Later that evening, when I have calmed my tears and salved my heart, I dial their number. I almost dread the moment one of the parents might answer my call.


“Mrs. C, This is Mrs. N, and Linda and I just got your note and saw the newspaper clipping. I 'm so sorry for your loss, for our loss. Our hearts are broken." Big gulp and deep breath. "How are you all doing?”


“Oh, Mrs. N.,” and she begins to sob. “It was just as we feared it would be. Just like we had been dreading these past 8 almost 9 years. Gracie came home from school one day that last week. She was walking slowly, dragging her feet like she did when she was tired. I asked her, How's it going, Sweetie” and she just shook her head. Big tears rolled down her cheeks. She put her hands up to her head and said, “ Head hurts, Mommy.” I put my arms around her and led her back into her bedroom. I had just gotten her laid down and the covers pulled up the way she liked them when she sat upright, said “Ouch, Mommy,” and then dropped back to the pillow. And then I knew. I just knew. It was just like the doctors always said it would be. Quick and over. It was a massive brain aneurysm. Just like we knew it would be. I held my precious in my arms, but I knew I had to hurry and get the ambulance here right away.”


“ I am so sorry, so very sorry. Is there anything we can do? “


“Actually, you can tell everyone in her class that we thank them all for giving Gracie such a wonderful three years with them. She never forgot becoming an Alpha female for Grady's wolf pack. She just blossomed. We were so proud.”


“And she had made such progress with her speech and language. I don't know if we ever told you, but before we moved we had discussed the concepts of dying and leaving your body to join your angels and Maker in heaven. Gracie seemed to understand and said she would want to help other little boys and girls the way her friends and classmates had helped her. “Like woofs,” she said. So her dad and I had vowed to make her wishes known and signed papers to make her a full organ donor.”


And now I understand the picture. I go back and study the faces of the fortunate young people who have been helped or saved by Gracie's sacrifice.


Heroic little girl and unbelievably heroic parents had donated her organs. The young man in the picture received Gracie's liver; the child he was holding was the son he survived to see. One young girl received her corneas, one boy received her lungs and another her kidney.
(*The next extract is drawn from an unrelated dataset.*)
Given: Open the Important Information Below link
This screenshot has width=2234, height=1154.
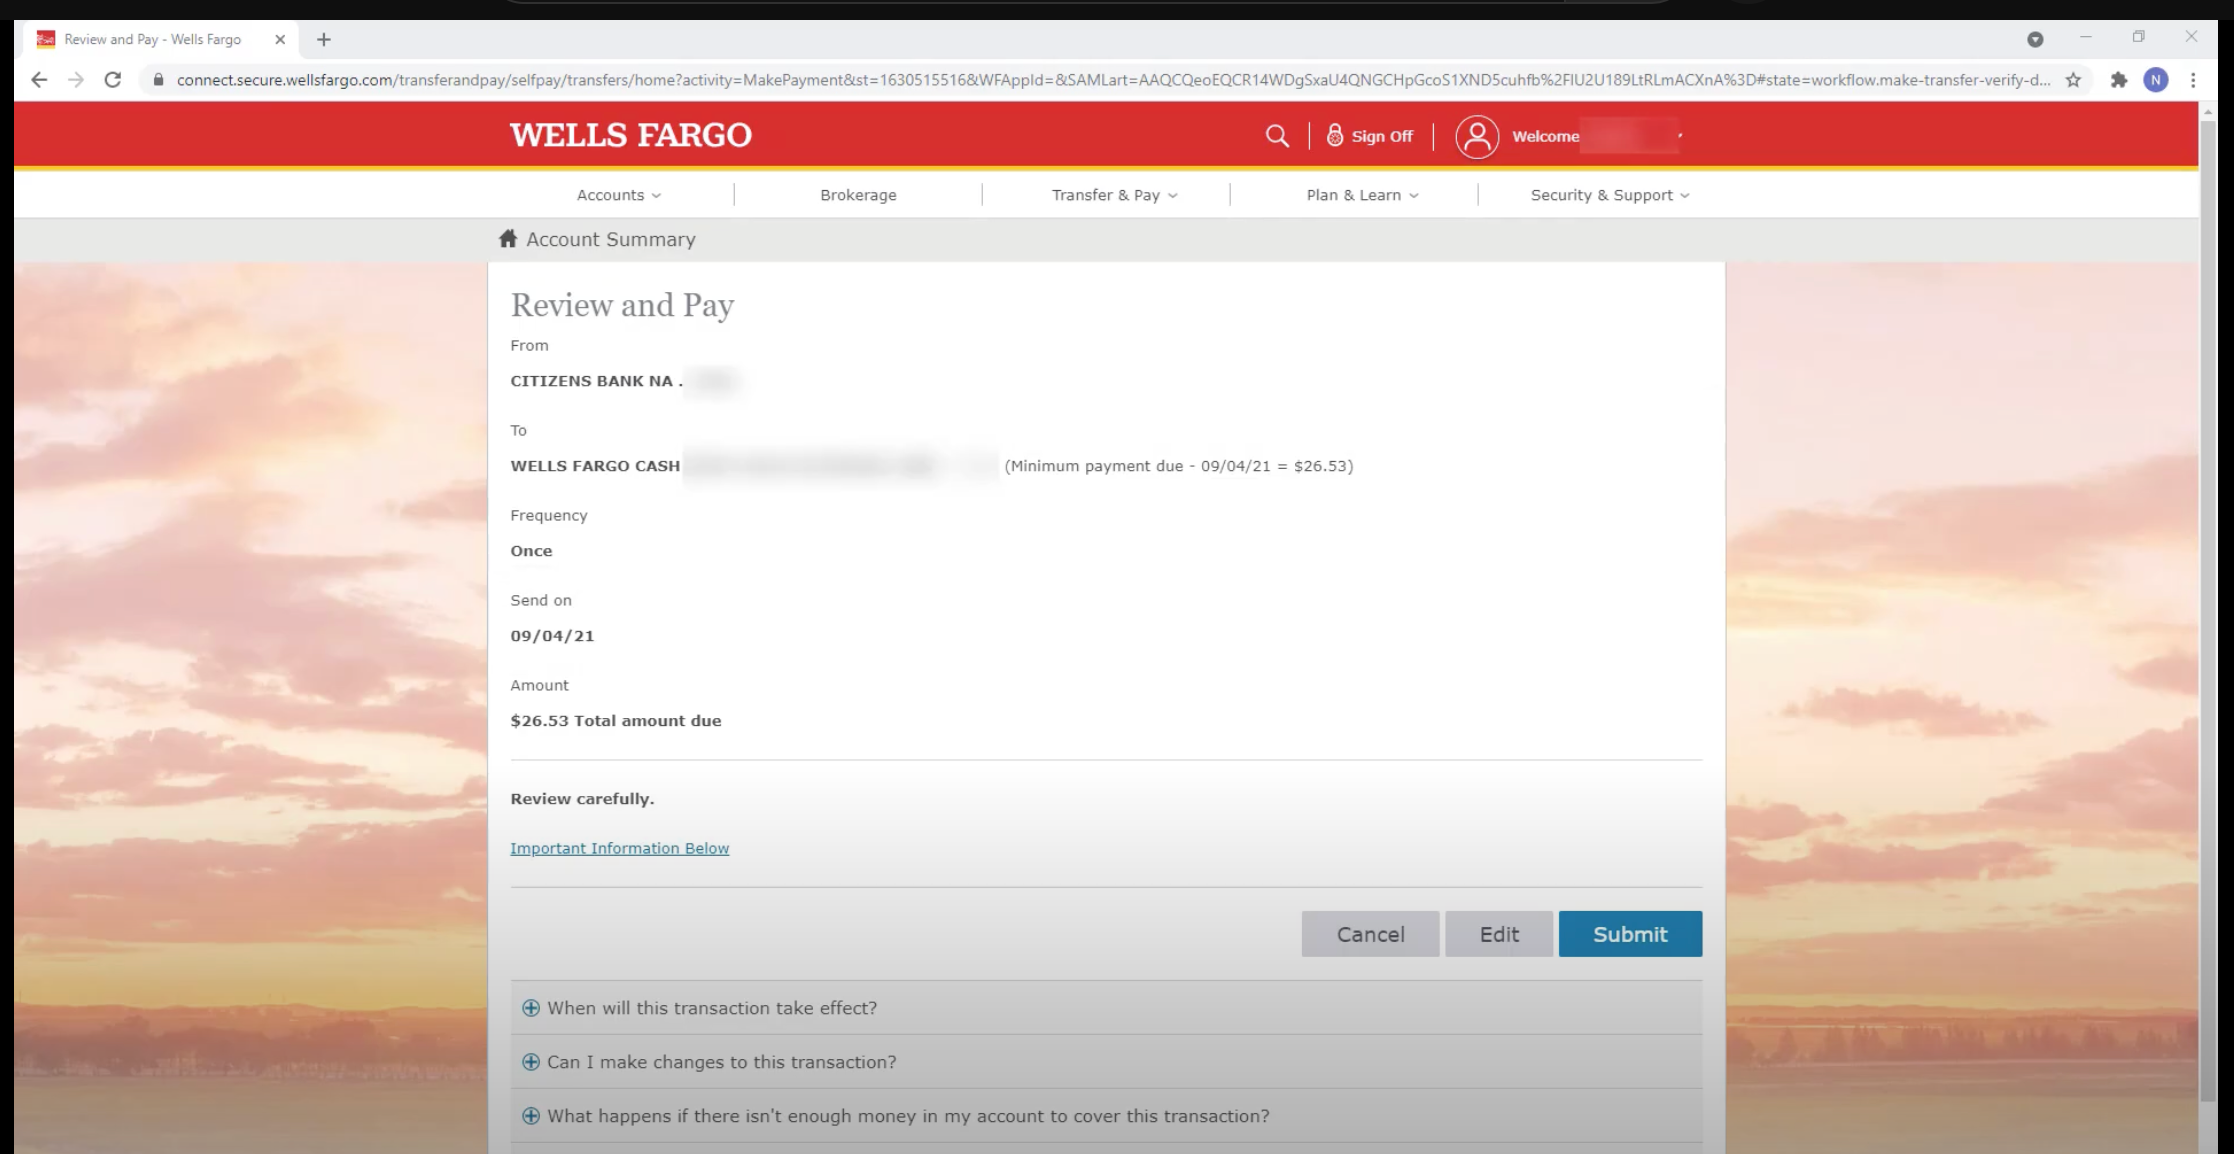Looking at the screenshot, I should tap(619, 847).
The little girl, smiling so brightly into the camera, and holding up a sign with the words “Thank you, Gracie”, in childish scroll, was the recipient of Gracie's expansive heart. The six year old had been close to death when she was offered the heart of our angel and a miraculous chance to blossom into health once again. Anyone looking at the picture can see the huge smile and the bloom of good health all over her happy face. And maybe it was just the lighting by the photographer or a reflection on the lens but I swear I see a brightness around the little girl's head. Another angel?